Guidance season is running lopsided. Across the 130 companies tracked this quarter, raises outnumber lowers by more than ten to one, and the imbalance is starkest in the industries feeding AI infrastructure: Semiconductors posted 12 raises and zero cuts, Software & Cloud logged 10 raises and zero cuts, and Hardware & Devices notched 9 raises against a single maintain and no lowers.

The throughline is capacity. Broadcom (AVGO) guided third-quarter revenue to roughly $29.4 billion, an 84 percent jump from a year earlier, and said AI semiconductor revenue alone should grow more than 200 percent to $16.0 billion in the quarter. Marvell Technology (MRVL) said it is "significantly raising" its revenue outlook for both fiscal 2027 and fiscal 2028 versus what it told investors just last quarter. Cisco Systems (CSCO) lifted its expected fiscal 2026 AI infrastructure orders from hyperscale customers to $9 billion from $5 billion, and Hewlett Packard Enterprise (HPE) raised its full-year revenue growth outlook to a range of 29 percent to 33 percent. The spending side of that ledger is just as steep: Alphabet (GOOGL) now expects 2026 capital expenditures of $180 billion to $190 billion and said 2027 spending will rise significantly further, while Meta Platforms (META) raised its 2026 capex range to $125 billion-$145 billion from $115 billion-$135 billion. Software names riding the same current include Cadence Design Systems (CDNS), which raised its 2026 revenue outlook to 17 percent growth, CrowdStrike (CRWD), which lifted its fiscal 2027 net-new ARR growth guidance by 520 basis points, and Salesforce (CRM), which raised the midpoint of its fiscal 2027 revenue guidance.
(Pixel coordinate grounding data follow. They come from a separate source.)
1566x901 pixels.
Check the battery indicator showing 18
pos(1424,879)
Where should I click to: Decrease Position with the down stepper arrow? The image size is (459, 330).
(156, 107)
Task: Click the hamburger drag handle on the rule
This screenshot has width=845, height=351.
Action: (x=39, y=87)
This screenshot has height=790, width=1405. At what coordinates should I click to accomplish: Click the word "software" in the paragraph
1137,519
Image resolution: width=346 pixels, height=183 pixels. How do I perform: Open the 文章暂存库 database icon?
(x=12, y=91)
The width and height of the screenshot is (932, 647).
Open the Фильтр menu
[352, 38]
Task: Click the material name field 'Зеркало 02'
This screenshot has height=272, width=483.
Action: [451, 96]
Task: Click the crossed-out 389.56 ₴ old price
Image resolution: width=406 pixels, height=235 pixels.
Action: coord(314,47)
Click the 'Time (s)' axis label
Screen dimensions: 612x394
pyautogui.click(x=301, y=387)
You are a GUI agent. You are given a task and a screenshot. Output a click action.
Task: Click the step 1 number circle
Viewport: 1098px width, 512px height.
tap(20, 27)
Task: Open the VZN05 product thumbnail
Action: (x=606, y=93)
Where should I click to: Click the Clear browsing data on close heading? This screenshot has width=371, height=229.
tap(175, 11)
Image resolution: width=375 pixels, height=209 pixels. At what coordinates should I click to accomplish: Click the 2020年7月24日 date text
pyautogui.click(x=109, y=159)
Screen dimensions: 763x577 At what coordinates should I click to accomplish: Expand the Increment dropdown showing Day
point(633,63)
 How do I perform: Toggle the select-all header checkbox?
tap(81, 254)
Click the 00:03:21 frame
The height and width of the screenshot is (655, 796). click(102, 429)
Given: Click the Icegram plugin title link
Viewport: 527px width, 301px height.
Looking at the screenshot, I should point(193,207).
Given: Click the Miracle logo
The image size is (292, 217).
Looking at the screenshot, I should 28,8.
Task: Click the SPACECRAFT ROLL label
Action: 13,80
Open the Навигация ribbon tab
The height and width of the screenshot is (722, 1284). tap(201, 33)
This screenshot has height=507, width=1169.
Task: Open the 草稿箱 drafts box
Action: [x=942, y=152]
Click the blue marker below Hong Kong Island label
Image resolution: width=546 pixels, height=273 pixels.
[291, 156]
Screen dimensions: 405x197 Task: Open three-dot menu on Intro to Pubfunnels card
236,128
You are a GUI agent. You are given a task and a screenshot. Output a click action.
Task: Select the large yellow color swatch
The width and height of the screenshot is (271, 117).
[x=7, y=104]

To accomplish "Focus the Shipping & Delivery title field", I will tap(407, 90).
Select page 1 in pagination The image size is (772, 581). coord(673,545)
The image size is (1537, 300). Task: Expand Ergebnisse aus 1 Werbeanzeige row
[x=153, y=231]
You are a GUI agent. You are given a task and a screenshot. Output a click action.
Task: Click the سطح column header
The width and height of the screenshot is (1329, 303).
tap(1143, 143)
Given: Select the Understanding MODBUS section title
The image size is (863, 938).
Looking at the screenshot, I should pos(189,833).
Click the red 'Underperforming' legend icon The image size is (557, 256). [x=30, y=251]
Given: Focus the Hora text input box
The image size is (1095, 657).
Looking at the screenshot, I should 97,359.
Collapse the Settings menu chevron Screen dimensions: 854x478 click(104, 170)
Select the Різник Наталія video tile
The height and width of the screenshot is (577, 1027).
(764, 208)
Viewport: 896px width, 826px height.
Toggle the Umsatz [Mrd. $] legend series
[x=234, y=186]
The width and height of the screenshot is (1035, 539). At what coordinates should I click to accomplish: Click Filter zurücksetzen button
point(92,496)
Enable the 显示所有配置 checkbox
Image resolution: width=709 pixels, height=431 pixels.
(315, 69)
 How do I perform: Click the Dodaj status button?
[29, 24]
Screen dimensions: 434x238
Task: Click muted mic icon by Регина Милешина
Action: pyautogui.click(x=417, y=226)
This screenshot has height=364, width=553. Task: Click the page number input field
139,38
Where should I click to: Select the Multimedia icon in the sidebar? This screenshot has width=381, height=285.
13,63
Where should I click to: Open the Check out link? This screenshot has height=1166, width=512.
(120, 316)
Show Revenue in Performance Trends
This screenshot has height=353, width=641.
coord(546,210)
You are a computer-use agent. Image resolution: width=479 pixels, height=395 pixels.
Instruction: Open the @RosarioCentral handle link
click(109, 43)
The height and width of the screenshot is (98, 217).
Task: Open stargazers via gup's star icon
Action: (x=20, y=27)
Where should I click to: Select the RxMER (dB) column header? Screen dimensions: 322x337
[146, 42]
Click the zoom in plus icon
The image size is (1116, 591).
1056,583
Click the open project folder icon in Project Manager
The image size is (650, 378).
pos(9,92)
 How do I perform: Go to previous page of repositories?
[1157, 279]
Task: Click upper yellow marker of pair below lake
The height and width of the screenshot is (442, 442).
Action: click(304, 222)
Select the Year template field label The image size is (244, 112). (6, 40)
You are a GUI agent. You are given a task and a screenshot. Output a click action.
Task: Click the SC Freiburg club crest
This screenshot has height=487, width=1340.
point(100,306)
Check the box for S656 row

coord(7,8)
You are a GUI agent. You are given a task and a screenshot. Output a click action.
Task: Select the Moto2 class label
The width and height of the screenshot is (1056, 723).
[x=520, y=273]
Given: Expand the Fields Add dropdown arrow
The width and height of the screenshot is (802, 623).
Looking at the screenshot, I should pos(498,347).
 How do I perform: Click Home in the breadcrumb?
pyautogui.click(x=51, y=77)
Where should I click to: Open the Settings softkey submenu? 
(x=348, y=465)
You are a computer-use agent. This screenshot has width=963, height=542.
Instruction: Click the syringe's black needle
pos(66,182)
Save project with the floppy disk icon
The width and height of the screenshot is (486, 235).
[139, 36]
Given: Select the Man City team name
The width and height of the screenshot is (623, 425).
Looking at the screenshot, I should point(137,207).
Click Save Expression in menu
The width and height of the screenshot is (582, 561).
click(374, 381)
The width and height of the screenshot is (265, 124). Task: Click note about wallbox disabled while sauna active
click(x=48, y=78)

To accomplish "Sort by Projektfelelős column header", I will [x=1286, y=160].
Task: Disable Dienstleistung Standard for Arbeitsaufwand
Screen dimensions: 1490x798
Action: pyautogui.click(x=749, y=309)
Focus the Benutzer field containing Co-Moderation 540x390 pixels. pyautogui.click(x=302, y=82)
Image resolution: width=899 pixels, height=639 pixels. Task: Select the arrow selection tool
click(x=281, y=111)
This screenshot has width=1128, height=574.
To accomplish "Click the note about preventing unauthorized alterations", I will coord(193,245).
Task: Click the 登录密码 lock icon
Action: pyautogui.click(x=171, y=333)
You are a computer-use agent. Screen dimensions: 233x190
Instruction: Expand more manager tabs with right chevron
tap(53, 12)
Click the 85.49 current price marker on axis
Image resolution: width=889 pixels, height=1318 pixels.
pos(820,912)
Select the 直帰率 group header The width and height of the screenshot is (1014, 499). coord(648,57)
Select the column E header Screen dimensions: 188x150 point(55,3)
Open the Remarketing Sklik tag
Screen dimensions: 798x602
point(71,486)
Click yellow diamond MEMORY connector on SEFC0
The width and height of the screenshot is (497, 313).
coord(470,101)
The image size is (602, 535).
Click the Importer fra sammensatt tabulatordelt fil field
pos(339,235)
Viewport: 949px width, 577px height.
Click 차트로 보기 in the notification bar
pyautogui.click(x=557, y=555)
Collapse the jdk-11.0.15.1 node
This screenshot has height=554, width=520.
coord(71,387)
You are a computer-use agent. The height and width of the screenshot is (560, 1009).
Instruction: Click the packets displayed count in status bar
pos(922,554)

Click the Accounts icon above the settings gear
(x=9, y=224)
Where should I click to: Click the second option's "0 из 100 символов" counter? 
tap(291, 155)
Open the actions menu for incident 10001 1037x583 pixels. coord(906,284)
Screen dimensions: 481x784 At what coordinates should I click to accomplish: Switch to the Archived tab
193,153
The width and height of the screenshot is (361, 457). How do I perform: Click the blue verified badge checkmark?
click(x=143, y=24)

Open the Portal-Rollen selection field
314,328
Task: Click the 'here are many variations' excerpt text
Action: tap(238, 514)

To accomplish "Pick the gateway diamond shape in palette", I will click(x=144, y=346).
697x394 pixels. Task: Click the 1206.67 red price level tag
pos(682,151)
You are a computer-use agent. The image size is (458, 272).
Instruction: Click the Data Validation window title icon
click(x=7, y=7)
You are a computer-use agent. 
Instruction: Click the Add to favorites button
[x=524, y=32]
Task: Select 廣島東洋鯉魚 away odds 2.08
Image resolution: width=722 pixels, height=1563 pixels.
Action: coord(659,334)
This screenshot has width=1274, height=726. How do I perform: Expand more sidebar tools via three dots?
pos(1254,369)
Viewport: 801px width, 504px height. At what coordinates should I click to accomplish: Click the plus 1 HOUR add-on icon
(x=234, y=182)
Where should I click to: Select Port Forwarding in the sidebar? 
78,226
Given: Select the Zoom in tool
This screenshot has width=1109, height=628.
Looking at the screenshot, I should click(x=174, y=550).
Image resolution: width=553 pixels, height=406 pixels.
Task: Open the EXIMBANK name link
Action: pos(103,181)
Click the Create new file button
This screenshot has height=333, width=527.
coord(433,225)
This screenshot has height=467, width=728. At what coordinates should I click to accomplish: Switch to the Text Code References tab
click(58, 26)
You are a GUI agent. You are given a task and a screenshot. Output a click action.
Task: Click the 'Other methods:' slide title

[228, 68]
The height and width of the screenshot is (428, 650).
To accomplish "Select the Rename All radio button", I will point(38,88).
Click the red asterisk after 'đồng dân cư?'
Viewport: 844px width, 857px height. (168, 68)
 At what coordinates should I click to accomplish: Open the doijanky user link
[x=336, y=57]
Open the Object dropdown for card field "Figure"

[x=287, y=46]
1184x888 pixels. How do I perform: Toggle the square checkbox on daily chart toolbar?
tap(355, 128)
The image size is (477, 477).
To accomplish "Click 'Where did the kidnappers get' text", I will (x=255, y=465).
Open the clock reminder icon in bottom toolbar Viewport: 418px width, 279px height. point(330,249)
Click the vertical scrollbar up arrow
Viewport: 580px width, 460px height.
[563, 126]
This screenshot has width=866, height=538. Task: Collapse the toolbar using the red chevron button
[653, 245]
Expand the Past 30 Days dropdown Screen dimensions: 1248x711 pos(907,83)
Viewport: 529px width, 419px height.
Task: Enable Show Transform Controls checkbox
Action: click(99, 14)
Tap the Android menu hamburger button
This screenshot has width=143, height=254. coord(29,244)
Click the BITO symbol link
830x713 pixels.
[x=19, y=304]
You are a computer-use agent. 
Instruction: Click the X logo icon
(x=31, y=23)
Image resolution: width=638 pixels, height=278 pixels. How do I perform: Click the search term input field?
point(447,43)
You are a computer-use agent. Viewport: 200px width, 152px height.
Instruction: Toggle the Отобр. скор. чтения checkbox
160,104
Healthcare & Pharma and Industrials & Manufacturing show the same tilt toward raises, though with more of the season's few cuts mixed in. Merck (MRK) narrowed and raised its 2026 worldwide sales range to $65.8 billion-$67.0 billion, IDEXX Laboratories (IDXX) raised 2026 revenue guidance, and Waters (WAT) lifted its organic revenue growth outlook to 6.5 percent-8.0 percent. Embecta (EMBC) was one of the sector's two lowers, citing dynamics in its U.S. business alongside the pending Owen Mumford acquisition when it cut both revenue and margin guidance.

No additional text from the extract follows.